Powell points out that the focus on the pharmaceutical industry overlooks other potentially influencing factors. “When you talk to prescribers, they consistently say that the largest influence on their prescribing decisions is the formulary that the patient’s health insurer establishes,” she says. “But nobody regulates their medical decisions. And in fact, some insurers are paying prescribers to switch patients’ medications, which for a pharmaceutical manufacturer would be a violation of the Anti-Kickback Statute.”
Powell also says that companies have “an obligation” to disseminate relevant information about medications to health care providers. “It’s vitally important that everybody in the health care system have the most current information about new medicines and medicine where there has been a change in the labeling,” she says. “Without that information, prescription medicines can’t be used effectively.”

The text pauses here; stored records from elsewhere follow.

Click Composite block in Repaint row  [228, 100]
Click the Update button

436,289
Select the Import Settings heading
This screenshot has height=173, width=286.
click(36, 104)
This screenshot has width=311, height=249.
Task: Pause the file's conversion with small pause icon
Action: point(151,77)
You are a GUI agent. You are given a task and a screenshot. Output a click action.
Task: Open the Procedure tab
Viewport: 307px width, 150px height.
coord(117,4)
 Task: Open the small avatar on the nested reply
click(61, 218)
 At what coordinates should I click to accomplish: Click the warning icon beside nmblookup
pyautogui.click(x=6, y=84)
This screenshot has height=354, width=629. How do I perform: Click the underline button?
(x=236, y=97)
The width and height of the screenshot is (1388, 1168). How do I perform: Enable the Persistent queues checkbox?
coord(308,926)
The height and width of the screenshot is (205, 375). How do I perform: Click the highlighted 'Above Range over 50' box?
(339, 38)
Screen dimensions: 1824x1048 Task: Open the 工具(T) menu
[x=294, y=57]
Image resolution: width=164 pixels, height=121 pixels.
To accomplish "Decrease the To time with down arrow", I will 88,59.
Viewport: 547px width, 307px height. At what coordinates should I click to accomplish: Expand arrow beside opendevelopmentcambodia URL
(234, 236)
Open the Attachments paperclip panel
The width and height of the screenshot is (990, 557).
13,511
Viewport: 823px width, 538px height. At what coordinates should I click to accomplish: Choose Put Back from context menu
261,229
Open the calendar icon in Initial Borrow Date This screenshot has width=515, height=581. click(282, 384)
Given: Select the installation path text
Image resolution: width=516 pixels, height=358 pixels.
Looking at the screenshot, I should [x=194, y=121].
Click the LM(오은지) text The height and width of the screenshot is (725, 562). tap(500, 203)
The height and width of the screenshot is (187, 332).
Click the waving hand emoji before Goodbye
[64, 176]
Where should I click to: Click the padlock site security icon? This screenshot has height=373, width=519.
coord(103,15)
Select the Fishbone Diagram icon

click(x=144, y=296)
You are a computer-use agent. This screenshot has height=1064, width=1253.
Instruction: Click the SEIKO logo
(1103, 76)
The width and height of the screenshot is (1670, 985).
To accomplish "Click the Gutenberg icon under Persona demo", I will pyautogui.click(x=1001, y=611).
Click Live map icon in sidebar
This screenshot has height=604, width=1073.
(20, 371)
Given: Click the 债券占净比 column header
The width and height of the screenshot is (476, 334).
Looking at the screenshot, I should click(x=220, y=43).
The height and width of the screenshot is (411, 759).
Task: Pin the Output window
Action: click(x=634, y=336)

Brody, on the other hand, says that every health care provider “should have a source of information they know they can go to and they can say, ‘I know that the drug companies are not controlling the information that I’m getting from this source.’”
Money Better Spent
Clearly, the conversation about interactions between pharmaceutical sales reps and health care providers will continue for the foreseeable future. But for PAs and NPs like Crowley and O’Rourke in Massachusetts, the bottom line is really that the money pharmaceutical companies (used to) spend on wining and dining them and their colleagues—an estimated $7 billion annually across the United States—could certainly be put to better use.
Crowley thinks there should be “some regulations on the amount of money [pharmaceutical companies] spend on advertising, so that we cut down on the costs that need to be relayed to the consumer… I think a balance needs to be obtained between the pharmaceutical companies and the state to achieve education for providers and marketing and the lowest cost of the drug to consumers.”
O’Rourke also sees more effective ways to use the thousands of dollars that would, in the past, have been spent to take a group of 20 or 25 NPs to dinner at a fancy restaurant in Boston and provide an expert speaker. “It’s an expensive proposition, and if you’re doing that across the country for many, many groups, you’re talking millions of dollars,” she says. “That money could absolutely go into research and development. It could clearly go to supporting the indigent drug programs for patients who don’t have any health insurance. Instead of being able to give them a sample pack of five pills, maybe they could get a month’s supply of their prescription.
“It has to come back to the patient. In health care, at some point, you lose sight of what’s right and what’s wrong for the patient.We have to bring health care back to that and have to focus on what’s good for patients and not necessarily what’s good for us.”